### Task to carry out:
Filter the records below, keeping only lines with the string "text".

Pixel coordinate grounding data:
##########

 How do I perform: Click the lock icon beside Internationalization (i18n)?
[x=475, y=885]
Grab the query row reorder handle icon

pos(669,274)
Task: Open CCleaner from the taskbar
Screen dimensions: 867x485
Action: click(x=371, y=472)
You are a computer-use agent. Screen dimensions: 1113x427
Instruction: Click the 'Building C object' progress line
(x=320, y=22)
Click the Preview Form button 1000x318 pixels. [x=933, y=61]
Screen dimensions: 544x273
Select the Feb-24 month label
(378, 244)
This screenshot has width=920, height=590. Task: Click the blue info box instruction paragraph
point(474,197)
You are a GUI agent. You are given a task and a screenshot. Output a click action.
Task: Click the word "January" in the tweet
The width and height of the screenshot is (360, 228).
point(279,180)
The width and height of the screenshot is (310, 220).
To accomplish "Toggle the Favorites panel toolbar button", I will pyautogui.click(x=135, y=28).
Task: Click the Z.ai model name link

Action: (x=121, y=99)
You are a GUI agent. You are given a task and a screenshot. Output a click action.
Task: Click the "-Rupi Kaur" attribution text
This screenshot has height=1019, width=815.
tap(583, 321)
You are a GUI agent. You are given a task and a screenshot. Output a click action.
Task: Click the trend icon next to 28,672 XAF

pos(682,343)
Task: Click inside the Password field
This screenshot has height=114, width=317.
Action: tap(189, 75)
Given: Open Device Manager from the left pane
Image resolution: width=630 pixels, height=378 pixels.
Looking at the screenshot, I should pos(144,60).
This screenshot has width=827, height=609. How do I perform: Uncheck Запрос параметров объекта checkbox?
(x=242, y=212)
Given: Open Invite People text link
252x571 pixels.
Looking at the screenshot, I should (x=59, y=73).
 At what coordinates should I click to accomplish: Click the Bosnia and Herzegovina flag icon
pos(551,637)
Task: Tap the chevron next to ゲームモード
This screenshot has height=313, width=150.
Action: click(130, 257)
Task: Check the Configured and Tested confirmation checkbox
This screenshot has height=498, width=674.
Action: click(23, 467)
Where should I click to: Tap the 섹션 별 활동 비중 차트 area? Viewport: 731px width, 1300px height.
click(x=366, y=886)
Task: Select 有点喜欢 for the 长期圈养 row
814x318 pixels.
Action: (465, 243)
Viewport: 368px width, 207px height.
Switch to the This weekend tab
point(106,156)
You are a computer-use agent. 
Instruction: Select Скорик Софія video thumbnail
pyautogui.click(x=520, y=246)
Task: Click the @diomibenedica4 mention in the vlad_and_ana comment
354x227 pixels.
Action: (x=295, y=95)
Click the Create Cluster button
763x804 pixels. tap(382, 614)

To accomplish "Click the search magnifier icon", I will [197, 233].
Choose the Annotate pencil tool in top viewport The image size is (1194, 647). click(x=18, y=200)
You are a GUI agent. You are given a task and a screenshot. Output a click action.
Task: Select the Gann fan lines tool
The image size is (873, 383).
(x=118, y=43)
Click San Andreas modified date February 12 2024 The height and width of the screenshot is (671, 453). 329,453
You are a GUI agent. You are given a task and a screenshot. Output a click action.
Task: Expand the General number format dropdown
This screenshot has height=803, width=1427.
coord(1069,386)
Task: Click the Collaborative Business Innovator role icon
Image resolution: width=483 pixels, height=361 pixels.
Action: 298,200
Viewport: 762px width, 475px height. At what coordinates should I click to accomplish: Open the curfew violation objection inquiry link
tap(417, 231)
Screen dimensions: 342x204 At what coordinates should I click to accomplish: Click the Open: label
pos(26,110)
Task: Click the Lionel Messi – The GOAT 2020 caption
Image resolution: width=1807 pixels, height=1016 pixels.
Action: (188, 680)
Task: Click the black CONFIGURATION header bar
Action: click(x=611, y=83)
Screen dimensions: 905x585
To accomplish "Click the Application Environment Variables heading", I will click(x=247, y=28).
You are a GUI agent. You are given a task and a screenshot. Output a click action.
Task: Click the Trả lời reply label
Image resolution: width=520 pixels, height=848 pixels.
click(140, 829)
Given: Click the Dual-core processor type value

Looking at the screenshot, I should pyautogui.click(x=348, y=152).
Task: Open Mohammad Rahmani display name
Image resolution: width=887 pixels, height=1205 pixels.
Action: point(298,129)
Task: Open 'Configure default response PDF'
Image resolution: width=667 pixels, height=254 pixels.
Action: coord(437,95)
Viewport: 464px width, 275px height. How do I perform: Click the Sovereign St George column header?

##########

### Answer to the exercise:
Task: Click the "-Rupi Kaur" attribution text
Given: Open Invite People text link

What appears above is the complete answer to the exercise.